Jennifer writes:
"Currently my husband and I both work full time. Our daughter (18 months) is in daycare. I am also currently 9 weeks pregnant, due in January (if all goes well). The daycare/both parents working "full time" routine has not worked well for us. Some families are able to make it work; for us, it has been awful. My daughter gets sick at least every two weeks, and some months she has gone to daycare only a few days in the entire month. My husband and I have flexible work schedules, for the most part, so we can take turns staying home with her while the other works odd hours to make up for missed days, but it has just been so very difficult, and I have almost no leave accrued anymore for maternity leave when baby #2 arrives. Also, whenever she's sick, she sleeps terribly, so we both are up with her more, and that leads to us being sleep-deprived and getting sick ourselves. We have considered whether I could quit my job and we could live on his income in our current situation, and we just can't make it work. Things would be extremely tight if not just plain impossible, and we'd have no safety net whatsoever--a surprise root canal would decimate us--we don't have dental coverage as it is right now. We really need my income. So, we've decided that at least when baby #2 arrives, we will try to find a nanny for both, because it will become more financially reasonable with 2, and that should at least limit the number of illnesses.

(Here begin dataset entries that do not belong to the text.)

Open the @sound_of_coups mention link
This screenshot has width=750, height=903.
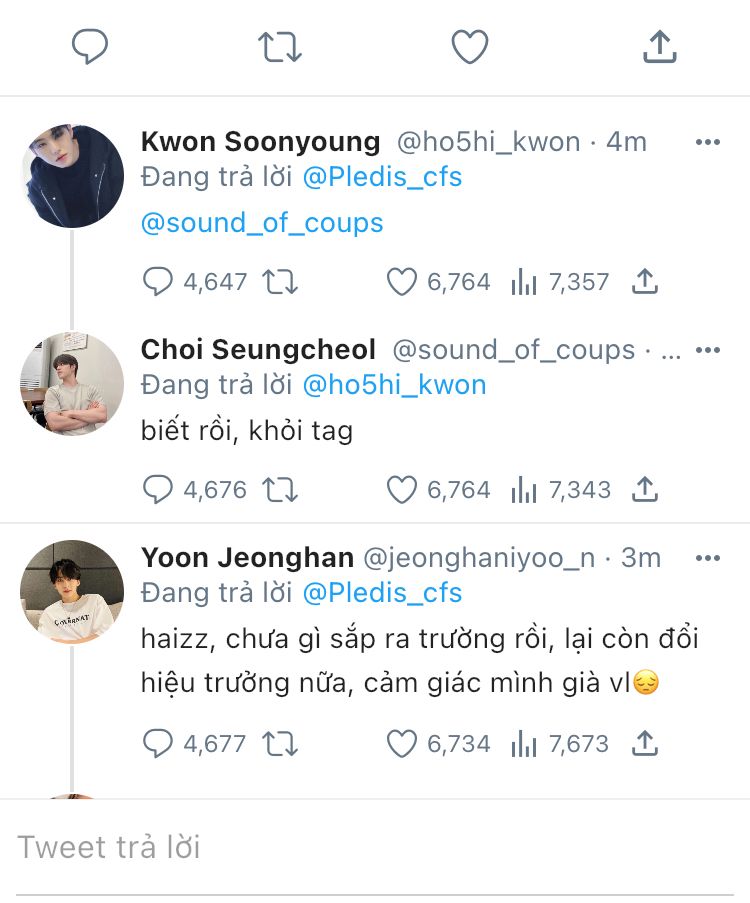[262, 222]
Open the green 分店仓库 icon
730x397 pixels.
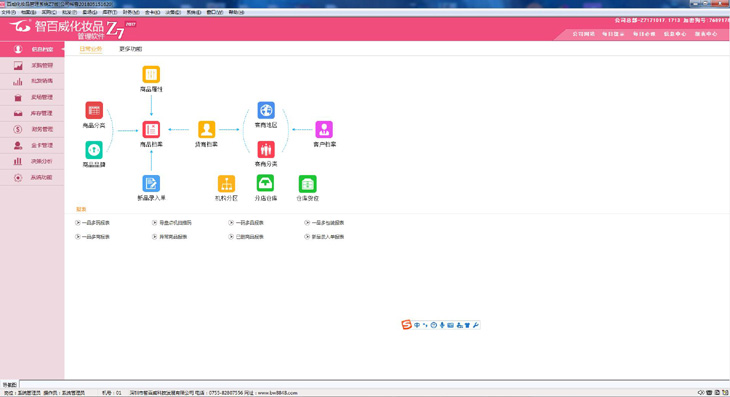point(265,183)
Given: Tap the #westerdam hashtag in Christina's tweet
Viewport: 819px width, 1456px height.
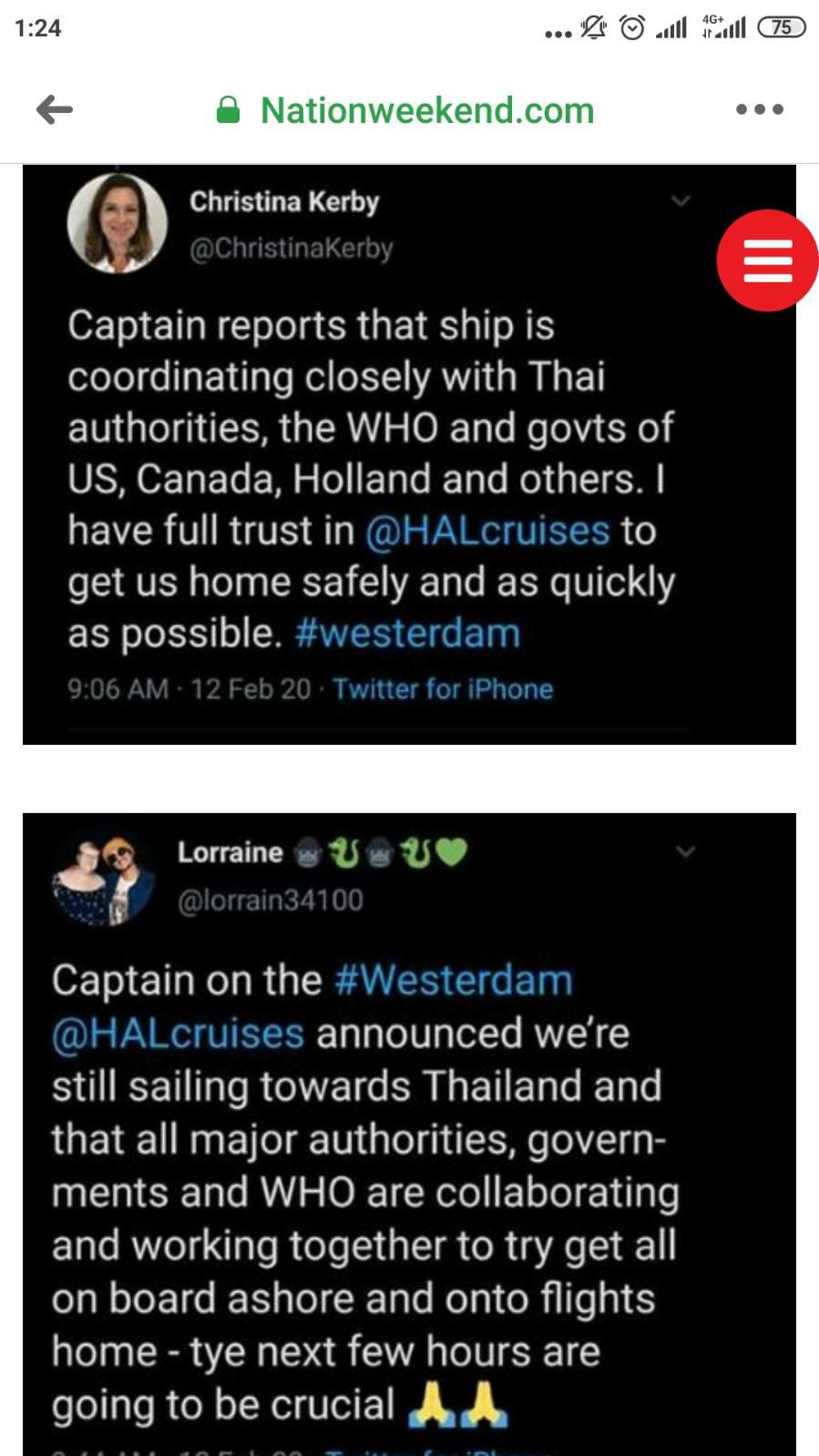Looking at the screenshot, I should [x=407, y=633].
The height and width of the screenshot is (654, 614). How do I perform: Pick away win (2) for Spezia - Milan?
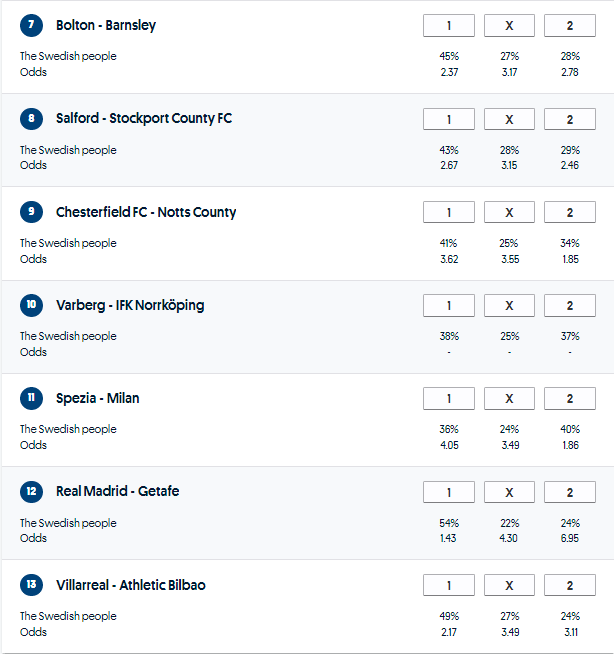coord(569,399)
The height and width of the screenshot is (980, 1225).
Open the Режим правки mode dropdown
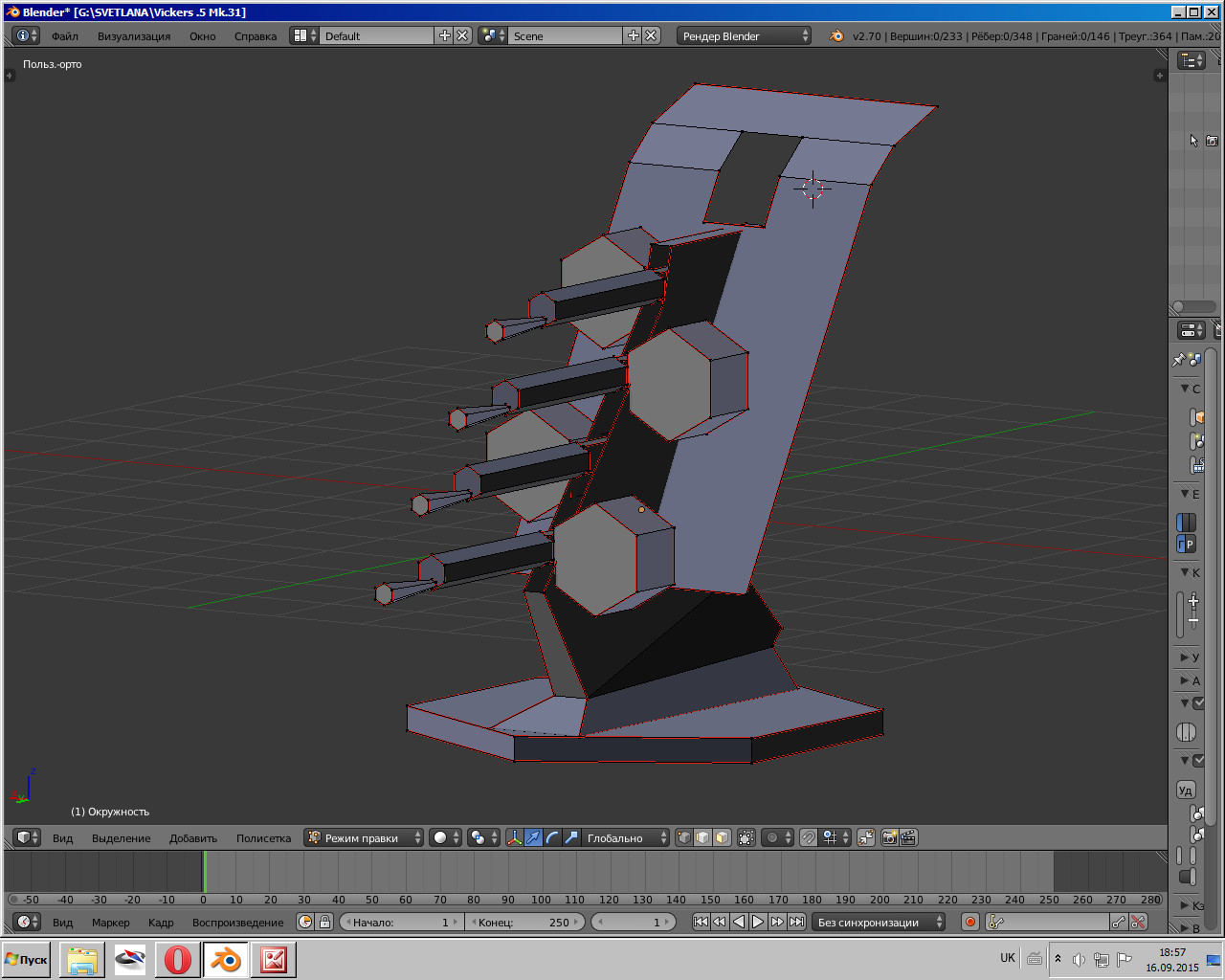(x=364, y=837)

So here's the second part of my question. My husband was recently offered a job in another city that pays a bit more, life costs a bit less, they have better insurance for less, and we think we could swing it there on his income alone. On the one hand, I have all these lovely fantasies of hanging out with my kids and exploring a new town, but on the other hand, I have worries--worst case scenario, I imagine myself alone in a new town with no family or friends with a two year old and a newborn rapidly going insane and a husband who has to "prove himself" in a new job and is absent a lot. I certainly am not trying to put you in the position of saying which I should do, but what should I do? Just kidding. I want to stay home with my kids for a couple of years. I breastfed my daughter until recently, and pumped at work for a year. I'd love to be home and breastfeeding baby #2 and not have to stress over the pump and milk production all the time, which for me was an issue. I'd love to spend the next six months hanging out with just my daughter until baby#2 is born, so we can have some special time together before she has to share me. I think my question is more--what should I do to prepare myself for this transition? Can I do it? And how can I avoid the worst case scenario?

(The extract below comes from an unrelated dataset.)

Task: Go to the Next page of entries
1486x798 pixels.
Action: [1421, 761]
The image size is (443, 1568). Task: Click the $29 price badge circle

Also, let me add here that my husband loves what he does and we would not be living where we currently live if not for his job. We make about the same amount, but my job is just a job to me, whereas his job is what he truly wants to do, so in terms of equity, fairness, and how we made the decision that I might stay home, that's basically it, and also, his job is very specialized, highly competitive, and geographically very limited, whereas I could pretty much work anywhere. And last but not least, all of the above is personal TO ME. I know discussions of staying at home versus working outside the home can become heated. I am not asking which is better, or making assumptions as to what choices women should make. All of the issues expressed in the letter are specific to me."
Jennifer wanted to make sure that everyone knows this isn't about WAHM vs. SAHM (vs. WOHM), and I want to do that, too. I don't think there's any moral high road when it comes to deciding how to keep your family alive financially and emotionally. (I have a bunch of problems with the way US culture and economic policies treat parents and families, and think the concept of "choice" about working or not is moot for most women, but that's a different post entirely.)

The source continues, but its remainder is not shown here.